Genomic Assays in Ductal Carcinoma In Situ: Implications for Management Decisions.

OBJECTIVES

Breast cancer is the most common cancer in women and a leading cause of cancer death worldwide. The management of breast cancer depends on clinical and pathologic prognostic factors that help guide patient treatment. Ductal carcinoma in situ (DCIS) is a noninvasive form of breast cancer with an unpredictable risk of either progression to invasive disease or recurrence. To evaluate the utilization of the DCIS score in a large single-institution population and understand reasons for avoidance in eligible patients.

METHODS

A retrospective chart review of eligible patients with pure DCIS treated by lumpectomy (January 2011-May 2015) was performed. Patients were considered eligible for the assay if they met the Eastern Cooperative Oncology Group E5194 pathology criteria.
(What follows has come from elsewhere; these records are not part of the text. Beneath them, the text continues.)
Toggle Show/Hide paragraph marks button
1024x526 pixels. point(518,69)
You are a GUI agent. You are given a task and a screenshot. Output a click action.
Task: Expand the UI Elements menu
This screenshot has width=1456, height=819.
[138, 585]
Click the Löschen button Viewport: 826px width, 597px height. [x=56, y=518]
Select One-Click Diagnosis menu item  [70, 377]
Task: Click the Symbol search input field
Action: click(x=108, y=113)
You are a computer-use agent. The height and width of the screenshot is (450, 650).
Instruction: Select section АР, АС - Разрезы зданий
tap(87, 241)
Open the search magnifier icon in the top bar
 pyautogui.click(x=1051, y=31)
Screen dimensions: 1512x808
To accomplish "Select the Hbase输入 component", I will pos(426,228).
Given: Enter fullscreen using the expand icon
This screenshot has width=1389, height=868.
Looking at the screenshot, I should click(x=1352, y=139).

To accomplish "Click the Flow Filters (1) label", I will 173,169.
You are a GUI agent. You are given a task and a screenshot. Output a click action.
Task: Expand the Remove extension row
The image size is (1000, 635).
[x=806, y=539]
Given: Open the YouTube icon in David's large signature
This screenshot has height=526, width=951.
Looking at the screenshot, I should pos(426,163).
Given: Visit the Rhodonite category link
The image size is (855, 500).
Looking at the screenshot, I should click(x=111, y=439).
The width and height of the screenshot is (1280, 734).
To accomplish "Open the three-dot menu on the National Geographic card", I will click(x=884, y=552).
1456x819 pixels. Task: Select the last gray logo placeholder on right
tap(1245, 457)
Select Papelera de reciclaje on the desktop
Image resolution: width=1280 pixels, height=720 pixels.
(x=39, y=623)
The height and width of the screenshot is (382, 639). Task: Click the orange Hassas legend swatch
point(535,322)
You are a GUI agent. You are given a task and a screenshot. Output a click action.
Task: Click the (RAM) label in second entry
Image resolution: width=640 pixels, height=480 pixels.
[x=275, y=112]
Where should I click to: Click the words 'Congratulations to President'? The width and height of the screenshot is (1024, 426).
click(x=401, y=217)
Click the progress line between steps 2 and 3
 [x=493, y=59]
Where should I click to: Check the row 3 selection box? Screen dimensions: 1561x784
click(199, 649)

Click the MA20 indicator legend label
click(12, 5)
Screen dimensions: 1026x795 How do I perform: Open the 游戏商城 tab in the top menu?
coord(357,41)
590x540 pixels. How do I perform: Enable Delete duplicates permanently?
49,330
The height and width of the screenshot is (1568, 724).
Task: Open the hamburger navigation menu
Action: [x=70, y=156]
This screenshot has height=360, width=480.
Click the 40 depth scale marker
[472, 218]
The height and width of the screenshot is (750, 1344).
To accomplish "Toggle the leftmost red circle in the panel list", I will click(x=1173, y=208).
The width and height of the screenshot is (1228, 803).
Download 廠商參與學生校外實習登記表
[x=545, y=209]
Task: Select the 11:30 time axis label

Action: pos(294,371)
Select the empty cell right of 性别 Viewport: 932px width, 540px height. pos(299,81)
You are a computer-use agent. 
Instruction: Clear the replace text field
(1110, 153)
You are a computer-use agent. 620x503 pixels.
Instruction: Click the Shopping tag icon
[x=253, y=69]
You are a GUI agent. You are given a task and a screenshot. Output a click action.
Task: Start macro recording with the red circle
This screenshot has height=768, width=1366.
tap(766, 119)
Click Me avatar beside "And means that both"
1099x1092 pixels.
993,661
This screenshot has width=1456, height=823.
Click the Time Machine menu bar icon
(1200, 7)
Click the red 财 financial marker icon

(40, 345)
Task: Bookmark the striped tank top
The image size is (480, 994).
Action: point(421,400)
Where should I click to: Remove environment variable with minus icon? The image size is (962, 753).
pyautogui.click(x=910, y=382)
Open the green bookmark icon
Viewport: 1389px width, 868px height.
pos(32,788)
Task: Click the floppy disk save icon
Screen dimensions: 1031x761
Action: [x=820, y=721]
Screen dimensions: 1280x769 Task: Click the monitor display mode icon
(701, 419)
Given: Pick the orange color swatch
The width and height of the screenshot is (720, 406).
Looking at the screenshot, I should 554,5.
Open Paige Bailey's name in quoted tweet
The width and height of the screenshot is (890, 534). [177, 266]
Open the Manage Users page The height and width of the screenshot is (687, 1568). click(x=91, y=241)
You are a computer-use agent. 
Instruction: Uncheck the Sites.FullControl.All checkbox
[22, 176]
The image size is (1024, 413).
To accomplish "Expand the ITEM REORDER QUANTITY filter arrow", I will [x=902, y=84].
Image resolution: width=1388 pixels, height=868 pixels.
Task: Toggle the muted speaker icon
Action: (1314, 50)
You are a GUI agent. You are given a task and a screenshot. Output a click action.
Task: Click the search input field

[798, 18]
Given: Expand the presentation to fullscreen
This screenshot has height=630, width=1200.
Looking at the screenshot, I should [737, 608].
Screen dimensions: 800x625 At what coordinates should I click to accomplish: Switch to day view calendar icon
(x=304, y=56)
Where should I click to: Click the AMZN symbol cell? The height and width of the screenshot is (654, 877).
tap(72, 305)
All of the patients underwent breast-conserving surgery and were estrogen receptor positive.

RESULTS

Of 182 estrogen receptor-positive patients with DCIS who underwent breast-conserving surgery, 31 (17%) had a DCIS assay performed; however, most of the patients did not have a DCIS score assay performed, yet 47.9% of this cohort would have met the pathologic eligibility criteria. Conversely, 82.5% of the patients having the DCIS score evaluated actually met these criteria.

CONCLUSIONS

Tumor size, grade, ER status, and calcifications were drivers of patient selection for 12-gene assay use. E5194 eligibility criteria selected for low risk population. Although a large proportion of patients met eligibility criteria, DCIS Score was infrequently considered for recurrence risk estimation. When performed, assay scores supported omission of radiation for over 75% of cases.